DENVER -- The official state funeral for former President Jimmy Carter will be held this Thursday in Washington D.C. Millions are already honoring Carter's service to the nation, from his diplomacy and humanitarian work to his impact raising awareness of a new cancer treatment that helped save his life.
In 2015, when Carter announced he was diagnosed with metastatic melanoma, the outlook for patients with that type of cancer was bleak, according to Dr. Sapna Patel, a cancer researcher and professor at the University of Colorado.
"The five-year survival was pretty grim. It was only about one in five cancer metastatic melanoma patients survived to five years," Patel said.
But Carter told the country he'd be trying a new cutting-edge cancer treatment - immunotherapy.
"So President Carter was actually being treated with therapy that was fairly innovative at the time," Patel said. "And it was a new class of medicines called checkpoint inhibitors. They were first developed and approved in melanoma."
Melanoma is a cancer that starts from the pigment cells of the body. Patel said it's most common on the skin but can develop in other areas, including the eyes and the mouth.
She said metastatic melanoma, where the cancer has spread, can be far more serious and far less common.
"It actually makes up only 3% of all melanoma diagnoses," Patel said.
Through his own journey, Carter spread awareness of this new treatment. It helped that he had access to some of the best doctors in the world and that medical advances came far enough just in time to treat him.
"It was actually really good timing," Patel said. "So pembrolizumab was approved right around the time he was getting diagnosed, so it was really considered a standard treatment."
"But it's not clear that we knew the long-term benefit and how long treatment effects would last," she said. "And it turns out, in his case, it really did cure him."
It's a cure that's turned survival rates for metastatic melanoma around.
"And so now, four in five metastatic melanoma patients who have the response that President Carter had are now surviving 10 years with their melanoma.

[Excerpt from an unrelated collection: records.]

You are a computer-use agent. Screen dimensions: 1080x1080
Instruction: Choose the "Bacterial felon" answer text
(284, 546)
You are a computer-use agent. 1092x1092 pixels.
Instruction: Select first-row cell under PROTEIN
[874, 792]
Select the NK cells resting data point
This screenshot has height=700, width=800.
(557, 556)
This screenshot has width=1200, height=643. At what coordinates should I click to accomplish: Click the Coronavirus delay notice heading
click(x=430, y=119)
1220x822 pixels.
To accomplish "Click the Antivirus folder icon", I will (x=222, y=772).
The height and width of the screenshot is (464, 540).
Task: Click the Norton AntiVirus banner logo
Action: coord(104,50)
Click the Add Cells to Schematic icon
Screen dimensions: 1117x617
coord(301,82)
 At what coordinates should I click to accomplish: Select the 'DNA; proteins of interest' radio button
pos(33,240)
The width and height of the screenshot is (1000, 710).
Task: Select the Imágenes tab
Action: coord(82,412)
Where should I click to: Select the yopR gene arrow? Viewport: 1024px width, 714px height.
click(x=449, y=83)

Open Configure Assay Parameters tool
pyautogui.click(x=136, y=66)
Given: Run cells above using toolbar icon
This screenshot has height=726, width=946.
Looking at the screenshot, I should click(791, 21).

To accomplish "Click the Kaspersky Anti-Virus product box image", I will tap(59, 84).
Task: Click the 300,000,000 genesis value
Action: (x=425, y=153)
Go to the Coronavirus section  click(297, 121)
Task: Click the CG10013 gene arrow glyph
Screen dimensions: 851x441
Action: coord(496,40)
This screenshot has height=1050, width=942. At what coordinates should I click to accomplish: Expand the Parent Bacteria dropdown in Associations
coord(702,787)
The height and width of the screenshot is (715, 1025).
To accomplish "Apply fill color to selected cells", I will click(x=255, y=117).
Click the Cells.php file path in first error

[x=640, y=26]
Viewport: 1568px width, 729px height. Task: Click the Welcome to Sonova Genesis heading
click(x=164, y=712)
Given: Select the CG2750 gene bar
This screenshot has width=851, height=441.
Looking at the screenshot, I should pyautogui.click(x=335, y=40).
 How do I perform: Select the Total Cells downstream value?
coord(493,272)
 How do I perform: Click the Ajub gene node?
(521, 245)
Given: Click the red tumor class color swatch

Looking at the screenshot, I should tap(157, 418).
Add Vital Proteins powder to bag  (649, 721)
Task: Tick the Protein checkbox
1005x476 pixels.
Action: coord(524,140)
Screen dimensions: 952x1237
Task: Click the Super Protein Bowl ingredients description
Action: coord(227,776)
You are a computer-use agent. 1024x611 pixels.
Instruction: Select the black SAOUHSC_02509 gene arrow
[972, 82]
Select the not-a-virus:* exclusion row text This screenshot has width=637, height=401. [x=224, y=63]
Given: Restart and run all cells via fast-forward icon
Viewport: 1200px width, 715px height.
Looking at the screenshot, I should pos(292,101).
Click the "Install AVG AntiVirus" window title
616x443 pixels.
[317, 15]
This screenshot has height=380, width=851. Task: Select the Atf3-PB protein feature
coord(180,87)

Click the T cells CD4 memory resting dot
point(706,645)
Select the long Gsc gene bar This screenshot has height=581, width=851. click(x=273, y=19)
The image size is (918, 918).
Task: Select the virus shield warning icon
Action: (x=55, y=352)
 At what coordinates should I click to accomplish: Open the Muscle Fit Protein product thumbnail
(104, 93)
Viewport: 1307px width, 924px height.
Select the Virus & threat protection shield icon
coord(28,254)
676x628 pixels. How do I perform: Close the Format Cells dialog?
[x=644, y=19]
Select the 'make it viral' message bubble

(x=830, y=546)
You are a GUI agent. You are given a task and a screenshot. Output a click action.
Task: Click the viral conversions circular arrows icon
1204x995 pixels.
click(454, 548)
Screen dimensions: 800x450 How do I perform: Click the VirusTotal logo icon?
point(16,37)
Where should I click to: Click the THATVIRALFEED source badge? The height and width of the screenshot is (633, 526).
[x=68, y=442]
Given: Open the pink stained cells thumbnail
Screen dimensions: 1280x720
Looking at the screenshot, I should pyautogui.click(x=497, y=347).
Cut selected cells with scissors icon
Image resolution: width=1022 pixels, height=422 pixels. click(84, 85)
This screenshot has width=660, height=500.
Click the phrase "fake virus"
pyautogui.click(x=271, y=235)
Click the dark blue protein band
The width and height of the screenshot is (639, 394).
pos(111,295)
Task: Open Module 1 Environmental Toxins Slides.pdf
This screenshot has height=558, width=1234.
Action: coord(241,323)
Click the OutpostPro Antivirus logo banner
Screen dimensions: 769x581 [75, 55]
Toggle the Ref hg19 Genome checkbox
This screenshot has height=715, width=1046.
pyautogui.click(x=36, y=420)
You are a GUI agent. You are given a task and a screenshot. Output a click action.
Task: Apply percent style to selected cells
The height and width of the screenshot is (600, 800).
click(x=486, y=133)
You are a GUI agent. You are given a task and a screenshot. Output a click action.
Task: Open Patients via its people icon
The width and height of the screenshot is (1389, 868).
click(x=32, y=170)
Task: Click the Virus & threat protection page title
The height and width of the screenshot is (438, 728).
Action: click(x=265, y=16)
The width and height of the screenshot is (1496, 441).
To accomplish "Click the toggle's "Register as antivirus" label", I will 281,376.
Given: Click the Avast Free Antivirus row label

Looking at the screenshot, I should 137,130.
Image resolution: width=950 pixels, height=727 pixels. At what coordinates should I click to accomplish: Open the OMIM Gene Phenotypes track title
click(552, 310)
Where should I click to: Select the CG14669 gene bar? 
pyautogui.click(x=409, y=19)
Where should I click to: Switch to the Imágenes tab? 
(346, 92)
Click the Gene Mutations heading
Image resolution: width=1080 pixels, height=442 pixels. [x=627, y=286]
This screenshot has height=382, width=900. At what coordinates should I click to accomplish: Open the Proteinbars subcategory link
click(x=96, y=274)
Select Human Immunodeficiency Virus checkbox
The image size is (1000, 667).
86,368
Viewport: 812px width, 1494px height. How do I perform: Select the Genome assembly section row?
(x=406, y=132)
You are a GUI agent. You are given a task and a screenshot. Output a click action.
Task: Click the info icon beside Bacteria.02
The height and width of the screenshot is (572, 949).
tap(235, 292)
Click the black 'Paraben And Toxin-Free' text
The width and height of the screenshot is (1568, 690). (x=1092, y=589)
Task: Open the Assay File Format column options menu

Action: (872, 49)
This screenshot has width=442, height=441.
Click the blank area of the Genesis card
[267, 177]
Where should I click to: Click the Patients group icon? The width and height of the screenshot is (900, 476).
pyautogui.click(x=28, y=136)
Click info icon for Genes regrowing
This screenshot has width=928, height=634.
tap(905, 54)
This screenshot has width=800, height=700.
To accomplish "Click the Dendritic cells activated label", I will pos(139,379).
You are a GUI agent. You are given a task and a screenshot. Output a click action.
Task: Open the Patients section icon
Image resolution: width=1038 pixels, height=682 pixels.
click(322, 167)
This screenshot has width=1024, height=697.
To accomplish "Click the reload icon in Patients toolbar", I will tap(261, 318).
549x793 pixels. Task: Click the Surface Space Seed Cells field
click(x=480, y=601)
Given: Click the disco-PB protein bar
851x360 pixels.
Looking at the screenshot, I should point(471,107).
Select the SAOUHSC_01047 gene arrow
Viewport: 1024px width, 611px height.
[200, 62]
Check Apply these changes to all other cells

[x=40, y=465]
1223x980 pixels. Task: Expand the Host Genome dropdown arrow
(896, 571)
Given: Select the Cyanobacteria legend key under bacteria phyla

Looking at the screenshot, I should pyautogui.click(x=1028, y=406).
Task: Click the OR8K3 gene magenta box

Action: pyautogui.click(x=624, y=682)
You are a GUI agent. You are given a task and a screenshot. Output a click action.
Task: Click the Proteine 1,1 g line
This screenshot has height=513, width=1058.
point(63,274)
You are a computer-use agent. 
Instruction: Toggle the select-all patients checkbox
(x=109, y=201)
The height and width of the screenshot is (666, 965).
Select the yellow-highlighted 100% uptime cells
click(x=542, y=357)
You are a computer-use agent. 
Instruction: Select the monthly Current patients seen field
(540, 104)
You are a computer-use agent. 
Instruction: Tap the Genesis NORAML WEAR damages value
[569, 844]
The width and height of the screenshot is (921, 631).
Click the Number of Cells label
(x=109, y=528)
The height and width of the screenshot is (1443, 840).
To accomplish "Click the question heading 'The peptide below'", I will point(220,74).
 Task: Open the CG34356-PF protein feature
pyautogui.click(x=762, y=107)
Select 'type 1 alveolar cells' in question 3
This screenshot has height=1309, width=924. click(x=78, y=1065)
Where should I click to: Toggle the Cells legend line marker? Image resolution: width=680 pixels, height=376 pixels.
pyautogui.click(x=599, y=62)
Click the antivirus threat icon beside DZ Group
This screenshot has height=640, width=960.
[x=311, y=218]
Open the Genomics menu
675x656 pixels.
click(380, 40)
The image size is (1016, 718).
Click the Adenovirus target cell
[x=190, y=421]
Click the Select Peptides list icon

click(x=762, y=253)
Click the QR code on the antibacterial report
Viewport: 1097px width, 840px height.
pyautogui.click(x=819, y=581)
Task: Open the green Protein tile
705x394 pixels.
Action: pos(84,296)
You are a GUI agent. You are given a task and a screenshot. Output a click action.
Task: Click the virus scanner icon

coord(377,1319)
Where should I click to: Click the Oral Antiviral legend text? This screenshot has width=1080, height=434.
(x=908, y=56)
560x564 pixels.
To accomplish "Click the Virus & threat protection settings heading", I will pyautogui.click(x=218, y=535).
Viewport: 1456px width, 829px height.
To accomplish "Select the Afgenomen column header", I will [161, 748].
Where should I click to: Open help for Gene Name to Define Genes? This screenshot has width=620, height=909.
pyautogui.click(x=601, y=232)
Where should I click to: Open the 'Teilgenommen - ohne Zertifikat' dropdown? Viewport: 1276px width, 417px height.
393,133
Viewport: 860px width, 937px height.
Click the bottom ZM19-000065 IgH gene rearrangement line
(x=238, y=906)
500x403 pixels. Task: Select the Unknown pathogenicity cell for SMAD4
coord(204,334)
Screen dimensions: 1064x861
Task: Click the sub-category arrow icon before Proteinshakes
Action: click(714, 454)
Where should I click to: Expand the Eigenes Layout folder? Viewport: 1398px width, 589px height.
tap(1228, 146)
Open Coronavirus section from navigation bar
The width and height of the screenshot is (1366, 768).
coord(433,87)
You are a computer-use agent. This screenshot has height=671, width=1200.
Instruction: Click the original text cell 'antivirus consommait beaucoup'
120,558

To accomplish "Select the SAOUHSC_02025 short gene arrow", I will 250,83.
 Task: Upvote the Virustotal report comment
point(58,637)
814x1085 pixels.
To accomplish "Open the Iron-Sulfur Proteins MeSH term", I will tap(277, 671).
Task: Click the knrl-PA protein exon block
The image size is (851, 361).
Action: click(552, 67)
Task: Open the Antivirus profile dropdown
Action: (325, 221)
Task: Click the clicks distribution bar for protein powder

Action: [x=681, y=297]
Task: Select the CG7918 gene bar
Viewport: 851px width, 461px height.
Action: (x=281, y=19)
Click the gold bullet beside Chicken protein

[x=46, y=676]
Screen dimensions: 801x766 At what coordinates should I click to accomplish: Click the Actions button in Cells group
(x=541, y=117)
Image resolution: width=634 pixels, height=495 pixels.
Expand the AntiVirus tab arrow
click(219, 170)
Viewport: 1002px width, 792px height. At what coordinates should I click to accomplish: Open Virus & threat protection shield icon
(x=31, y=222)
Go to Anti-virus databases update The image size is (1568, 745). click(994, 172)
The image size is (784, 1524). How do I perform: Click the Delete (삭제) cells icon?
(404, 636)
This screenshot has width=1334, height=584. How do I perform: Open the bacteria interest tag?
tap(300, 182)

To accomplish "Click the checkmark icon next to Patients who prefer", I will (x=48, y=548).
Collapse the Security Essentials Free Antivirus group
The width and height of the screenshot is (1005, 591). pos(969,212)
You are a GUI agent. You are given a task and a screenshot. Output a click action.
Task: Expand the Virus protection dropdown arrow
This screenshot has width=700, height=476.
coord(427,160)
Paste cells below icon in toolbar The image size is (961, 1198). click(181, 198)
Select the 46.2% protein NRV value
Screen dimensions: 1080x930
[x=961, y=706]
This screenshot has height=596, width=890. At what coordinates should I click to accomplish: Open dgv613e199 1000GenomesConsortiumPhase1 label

So we are now thinking it's appropriate to use the term 'cure,'" Patel said. "We are curing metastatic melanoma patients."
What was cutting edge then has become standard of care now, helping save lives along the way.
"We've now moved on to combining it with other therapies together. So we might use two immunotherapies together. We get an even stronger response, and potentially even a higher cure rate," Patel said. "So we are really changing the face of this disease."
Patel said watching metastatic melanoma go from a death sentence for patients to a treatable cancer has been amazing to witness. She said immunotherapy treatments are expanding, and already helping treat other cancers - including lung, kidney and certain forms of colon cancer.
Patel said she hopes it can continue to advance and help many more people with cancer worldwide, just like it helped Carter.